Radicals and progressives tend to take a different view of the historico-social tree.  They look at the fruit of centuries, find it wanting on the basis of its flaws — real, imagined, or both — and conclude that it should be uprooted entirely and replaced with something new. It is this impulse that leads regimes such as the French Revolution or the Khmer Rouge to restart the calendar at the year 0 or 1 with the advent of their leadership. This is one way to think of the difference between conservatives and progressives. Conservatives deeply value tradition and the practices and beliefs that have survived for ages. Progressives view such matters skeptically and may assume things that have lasted for a long time simply reflect the influence of power, manipulation, and corruption unjustly honored by virtue of the passage of centuries.  

The difference between the two might be well understood as the difference between the American and the French revolutions. The American Revolution is often referred to as being conservative in nature. America’s founders sought to preserve what they saw as the best of the English political tradition, while jettisoning the monarchy and British governing apparatus they believed had become a threat to their legitimate claims to liberty and self-government. They emphatically did not seek to expel Christian churches or Christian influence in American society. The French Revolution, on the other hand, sought to overthrow both throne and altar and to establish a new total society. That revolution, certainly of the uproot-the-tree sort, engaged in radical political redesign and mass dechristianization (and the liberal use of the guillotine against its opponents).  

Gay marriage within the gates of conservativism

When we think of gay marriage and the embrace of homosexuality in the American mainstream, we may be tempted to view the change as largely a phenomenon of the progressive left. And certainly that has been a significant part of the story as President Barack Obama wove Seneca, Selma, and Stonewall (events pointing to women’s suffrage, black civil rights, and gay liberation) into a kind of American tapestry depicting the victory of progressive movements over a kind of hidebound conservativism.  

But it should not be lost upon us that perhaps the single most effective advocate for the legalization of gay marriage in the United States (and probably the West more generally) was the writer and commentator, Andrew Sullivan.

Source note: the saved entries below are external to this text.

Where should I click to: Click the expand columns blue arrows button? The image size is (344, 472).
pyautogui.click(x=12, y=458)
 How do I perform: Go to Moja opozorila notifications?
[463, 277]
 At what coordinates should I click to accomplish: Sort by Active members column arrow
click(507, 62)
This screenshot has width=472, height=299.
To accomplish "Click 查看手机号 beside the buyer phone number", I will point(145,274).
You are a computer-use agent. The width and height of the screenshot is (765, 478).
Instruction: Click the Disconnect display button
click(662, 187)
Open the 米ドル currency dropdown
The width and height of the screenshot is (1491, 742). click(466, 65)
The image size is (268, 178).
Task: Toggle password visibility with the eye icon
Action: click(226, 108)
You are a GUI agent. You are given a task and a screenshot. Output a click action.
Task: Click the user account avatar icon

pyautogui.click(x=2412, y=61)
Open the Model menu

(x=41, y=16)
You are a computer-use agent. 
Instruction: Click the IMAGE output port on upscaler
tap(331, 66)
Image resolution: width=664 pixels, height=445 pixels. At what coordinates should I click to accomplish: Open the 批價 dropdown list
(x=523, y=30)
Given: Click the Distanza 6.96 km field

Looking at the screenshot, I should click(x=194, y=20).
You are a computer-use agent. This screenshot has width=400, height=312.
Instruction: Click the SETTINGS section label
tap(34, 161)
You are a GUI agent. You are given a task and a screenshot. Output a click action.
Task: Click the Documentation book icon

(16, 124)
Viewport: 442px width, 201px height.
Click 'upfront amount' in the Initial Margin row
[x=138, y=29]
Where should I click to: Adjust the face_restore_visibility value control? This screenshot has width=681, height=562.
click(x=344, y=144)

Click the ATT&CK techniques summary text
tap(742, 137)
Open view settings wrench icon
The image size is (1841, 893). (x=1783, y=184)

Sullivan did his dissertation on the conservative thinker, Michael Oakeshott, whose view of conservatism tracks with that of our metaphorical tree. Conservatism, by his lights, was a kind of temperament or disposition. Sullivan approached gay marriage from that viewpoint by arguing that marriage is a social good that benefits the people who participate in it. While he conceded that marriage had not previously been a same-sex institution, he believed that making it available to gay couples would actually introduce new stability to their relationships and would provide a variety of social benefits. It would also help to dispel uncertainty in socially significant areas such as health care, adoption, and inheritance. His arguments gained adherents and surely helped move the needle toward a change in the law.  

In the wake of the change that was ultimately more a product of judicial decisions than by actual voting (even California voted against gay marriage in 2008), it is clearly the case that a substantial degree of acceptance has taken place. Mainstream advertisements, movies, and television shows regularly feature gay couples with no indication of revolutionary activity. The New York Times columnist David French, formerly of National Review and the Alliance Defending Freedom, has made the case that in the wake of Obergefell it would be too disruptive to rollback gay marriage as a social and legal institution.  

Revolution or Grafting?

So, the question is whether gay marriage represents something like a radical change that involves uprooting those things that are established or instead just a benign kind of grafting that alters an accepted institution to make room for a modest change.  I would argue the first of those two propositions. Gay marriage has represented a massive break from tradition rather than an incremental one.  Therefore, I would argue, gay marriage should not be viewed as a strong candidate for integration into a conservative view of the world.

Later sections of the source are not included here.